Penerapan Perpres 54/2010 dalam Rumah Tangga
April 1, 2011 by heldi
Artikel ini ada pada kategori Pengadaan - Pengadaan Barang Jasa
Berikut adalah catatan dari blog teman saya sesama instruktur Pengadaan Barang/Jasa Pemerintah, yaitu om Guskun yang ada di www.guskun.com
Dalam salah satu kelas Pengadaan di Surabaya, 10 Maret 2010, ada pertanyaan sederhana dari peserta mengenai gambaran pembagian tugas Para Pihak sebagaimana diatur dalam Perpres 54/2010 dalam kehidupan sehari-hari. Sebuah pertanyaan sederhana, substansial, dan spontan yang tidak pernah saya duga dan tidak saya pelajari sebelumnya. Sebagai pengajar, untuk menjaga kepercayaan peserta Diklat, saya tidak boleh menyerah begitu saja. Otak harus berpikir cepat, momentum tidak boleh hilang.
Seketika muncul ide, menggambarkan pembagian kewenangan menurut Perpres 54/2010 dalam rumah tangga. Suami sebagai KPA, Istri sebagai PPK dan Asisten (PRT) sebagai Pejabat Pengadaan. GREAT !!!!
Sebagai KPA dalam rumah tangga, Suami berwenang menentukan KEBIJAKAN UMUM rumah tangganya, menentukan TUJUAN rumah tangga dan bagaimana tujuan akan dicapai. Sebagai konsekwensi dari KPA Rumah Tangga, Suami wajib MEMBERIKAN PAGU BELANJA kepada istrinya. Jika suami ingin makan rawon misalnya, cukup bilang ke Istrinya agar masak rawon, tanpa perlu tahu apa bumbu-bumbunya.

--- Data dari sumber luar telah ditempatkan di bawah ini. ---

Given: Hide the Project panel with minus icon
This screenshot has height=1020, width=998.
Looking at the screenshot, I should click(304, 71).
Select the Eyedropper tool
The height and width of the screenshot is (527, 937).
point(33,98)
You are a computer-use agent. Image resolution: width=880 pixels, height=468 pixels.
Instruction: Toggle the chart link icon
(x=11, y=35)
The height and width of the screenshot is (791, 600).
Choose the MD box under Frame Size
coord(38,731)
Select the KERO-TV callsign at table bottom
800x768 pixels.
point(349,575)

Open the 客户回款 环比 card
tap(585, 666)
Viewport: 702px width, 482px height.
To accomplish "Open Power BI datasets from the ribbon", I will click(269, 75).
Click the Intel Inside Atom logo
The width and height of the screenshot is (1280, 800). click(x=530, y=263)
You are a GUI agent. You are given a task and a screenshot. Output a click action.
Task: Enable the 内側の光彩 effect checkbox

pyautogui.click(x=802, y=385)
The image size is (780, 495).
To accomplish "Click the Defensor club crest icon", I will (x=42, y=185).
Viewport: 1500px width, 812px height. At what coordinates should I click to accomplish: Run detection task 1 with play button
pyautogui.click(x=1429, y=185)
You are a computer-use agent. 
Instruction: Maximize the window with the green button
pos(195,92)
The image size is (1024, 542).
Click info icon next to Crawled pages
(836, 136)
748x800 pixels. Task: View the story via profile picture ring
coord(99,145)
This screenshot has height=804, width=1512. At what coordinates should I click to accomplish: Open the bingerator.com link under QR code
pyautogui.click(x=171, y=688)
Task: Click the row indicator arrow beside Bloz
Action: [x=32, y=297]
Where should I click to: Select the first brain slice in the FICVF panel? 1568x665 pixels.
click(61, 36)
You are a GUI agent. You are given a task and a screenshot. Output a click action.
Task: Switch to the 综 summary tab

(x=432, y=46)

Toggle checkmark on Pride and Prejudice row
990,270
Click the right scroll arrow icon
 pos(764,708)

Istri, adalah PPK dalam rumah tangga. Setelah menerima PAGU BELANJA dan mengetahui keinginan suami, misalnya masak rawon. Istri harus mampu menentukan SPESIFIKASI TEKNIS dan rician BAHAN yang harus dibeli untuk memasak rawon. Tidak hanya itu, Istri juga harus mampu menentukan HARGA PERKIRAAN SENDIRI untuk memasak rawon yang diinginkan suaminya. Jika pagu belanja yang diberikan suaminya tidak cukup, Istri bisa meminta tambahan pagu ke suaminya atau merubah jenis masakan menyesuaikan dengan pagu yang tersedia. Artinya, PPK bisa mengusulkan perubahan kepada KPA.
Selanjutnya Istri memberitahukan SPESIFIKASI TEKNIS dan HARGA PERKIRAAN SENDIRI (HPS) yang sudah dibuatnya kepada Asisten (PRT). Biasanya tidak semua pagu dihabiskan menjadi HPS. PPK yang baik sudah memperhitungkan jika suatu saat perlu pekerjaan tambah. Saatnya PRT bertindak sebagai PEJABAT PENGADAAN. Berbekal catatan yang diterimanya dari PPK, PRT pergi ke pasar. Banyak penjual di pasar, Pejabat Pengadaan bebas berbelanja pada penjual yang mana. PRT perlu membandingkan harga antar penjual dan beli di penjual yang harganya paling murah. Jangan sekali-kali PRT berbelanja barang yang tidak ditentukan oleh sang Istri, jangan sekali-kali PEJABAT PENGADAAN melakukan pengadaan yang tidak ditentukan oleh PPK. Sebagaimana PRT mengembalikan uang kembalian sisa belanja ke Istri, maka PEJABAT PENGADAAN juga tidak harus menghabiskan semua dana yang tersedia. Semakin hemat, semakin baik, dengan catatan apa yang ditentukan PPK bisa dilaksanakan semua.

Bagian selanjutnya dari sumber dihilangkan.